The 62nd Grammy Awards had to contend with a lot of baggage when it aired on January 26. Ten days before the show, the Recording Academy removed its chief, Deborah Dungan, over allegations of misconduct. Dungan countered the Academy’s firing by suing them for negligence and abuse of power. “It’s been a hell of a week,” said host Alicia Keys in her opening monologue.
Keys was also tasked with lifting up spirits after the surprising and tragic death of NBA star, Kobe Bryant, who died with his daughter and several other passengers in a helicopter crash earlier that day. “We’re literally standing here, heartbroken, in a house that Kobe Bryant built,” said Keys to a somber crowd inside the Staples Center where Bryant played for twenty seasons with the Lakers. “We never imagined in a million years we’d have to start a show like this.” Keys was then joined by Boyz II Men for an emotional tribute to Bryant, singing “It’s So Hard to Say Goodbye to Yesterday.”
After a somber introduction, Lizzo—who had eight nominations—opened the show with an exuberant medley of “Cuz I Love You” and “Truth Hurts.” Joined by a troupe of ballet dancers and a small orchestra, Lizzo commanded the stage, proudly showing off her raw vocals and dance skills. The highlight of her set was when she demonstrated her instrumental dexterity by ripping out a sparkling flute that descended from mid-air and blowing on it—an entertaining display of her unspoken talents. Lizzo would go on to win Best Pop Solo Performance, Best Traditional R&B Performance, and Best Urban Contemporary Album.
As the show continued, it became obvious that the Recording Academy focused more on celebrating young artists and their ascent throughout the past year. Lil Nas X, whose “Old Town Road” spent nineteen weeks at number one in 2019, giddied up on the stage with K-Pop supergroup BTS, child yodeler Masey Ramsey, and banjo-strummer Diplo.
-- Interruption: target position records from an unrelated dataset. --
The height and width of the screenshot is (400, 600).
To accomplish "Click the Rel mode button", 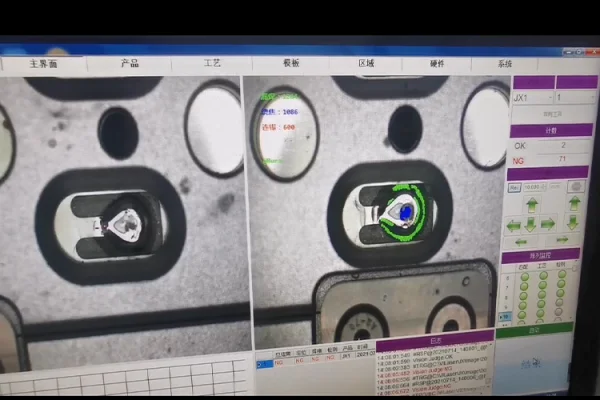I will (x=514, y=187).
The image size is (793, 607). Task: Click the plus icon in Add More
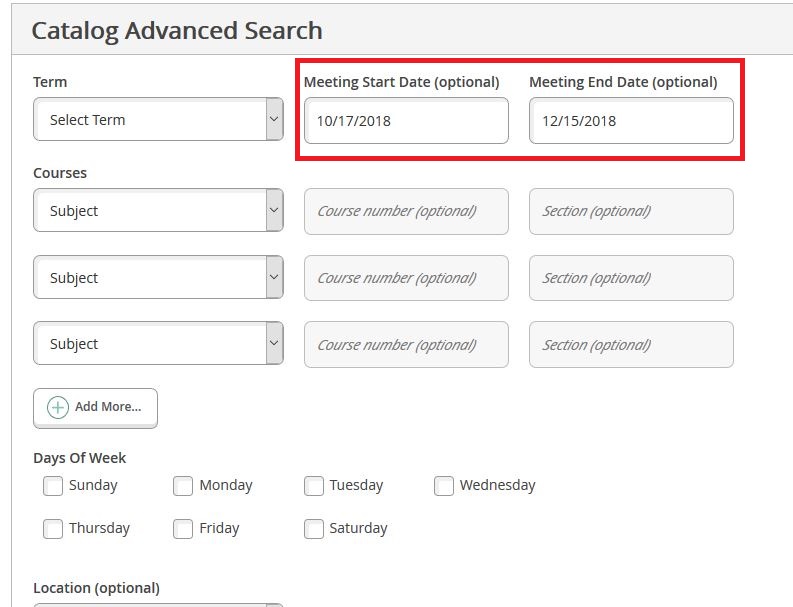[x=58, y=407]
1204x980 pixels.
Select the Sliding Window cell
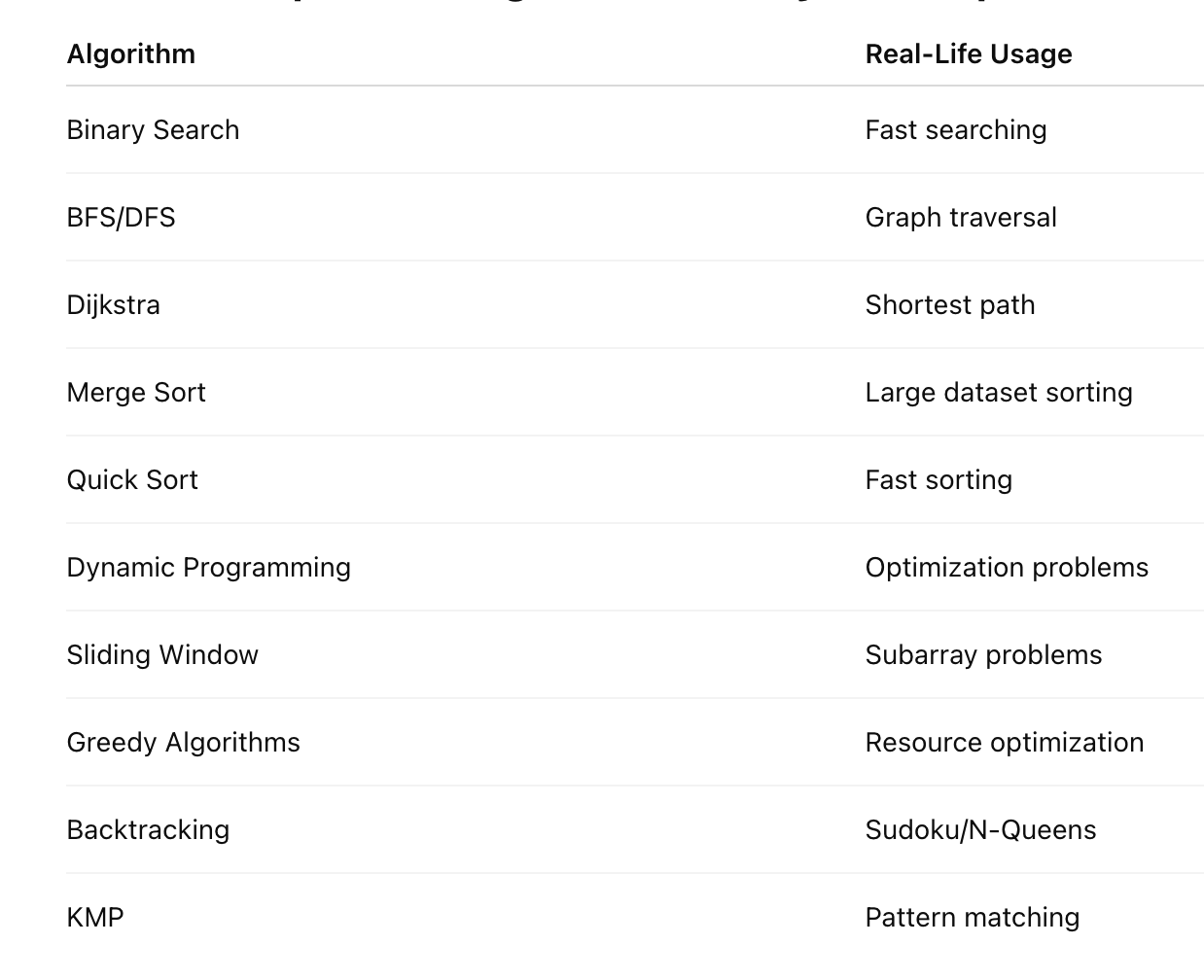(162, 655)
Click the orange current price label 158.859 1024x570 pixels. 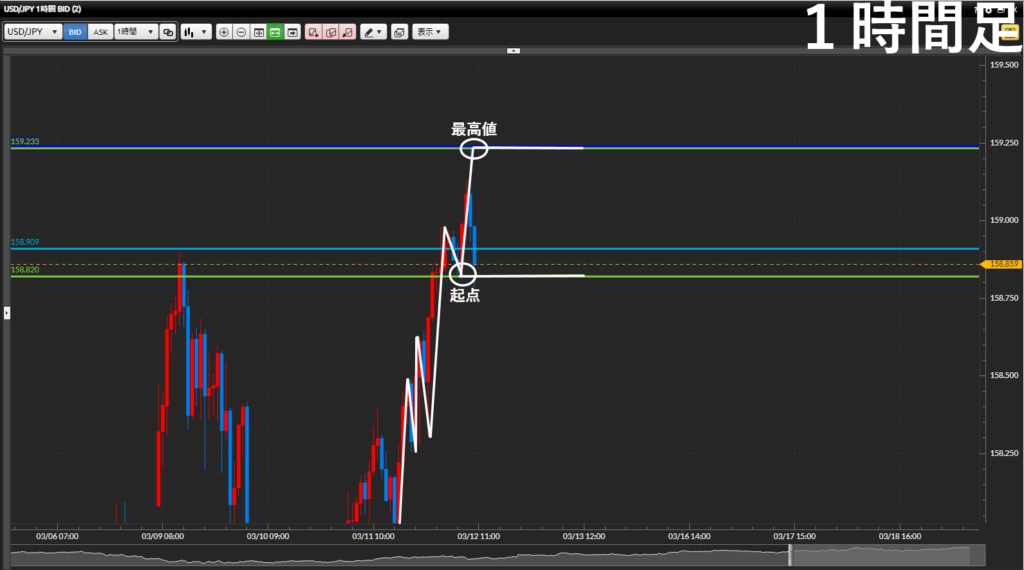tap(1002, 264)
Billy Ray Cyrus who appeared on one of the never-ending remixes also joined Lil Nas X for the performance. It was an unexpected but on-brand performance for the rapper who won two of the six Grammys he was nominated for.
Another rapper, Tyler, the Creator, turned the Grammy stage into his own apocalypse with a burning house, zombie-walking dancing, and mosh-pitting. R&B staples Charlie Wilson and the aforementioned Boyz II Men joined Tyler for “Earfquake” before transitioning to “New Magic Wand.” The theatrics were reminiscent of Eminem’s satirical MTV Video Music Awards performances and felt a little displaced at the Grammys.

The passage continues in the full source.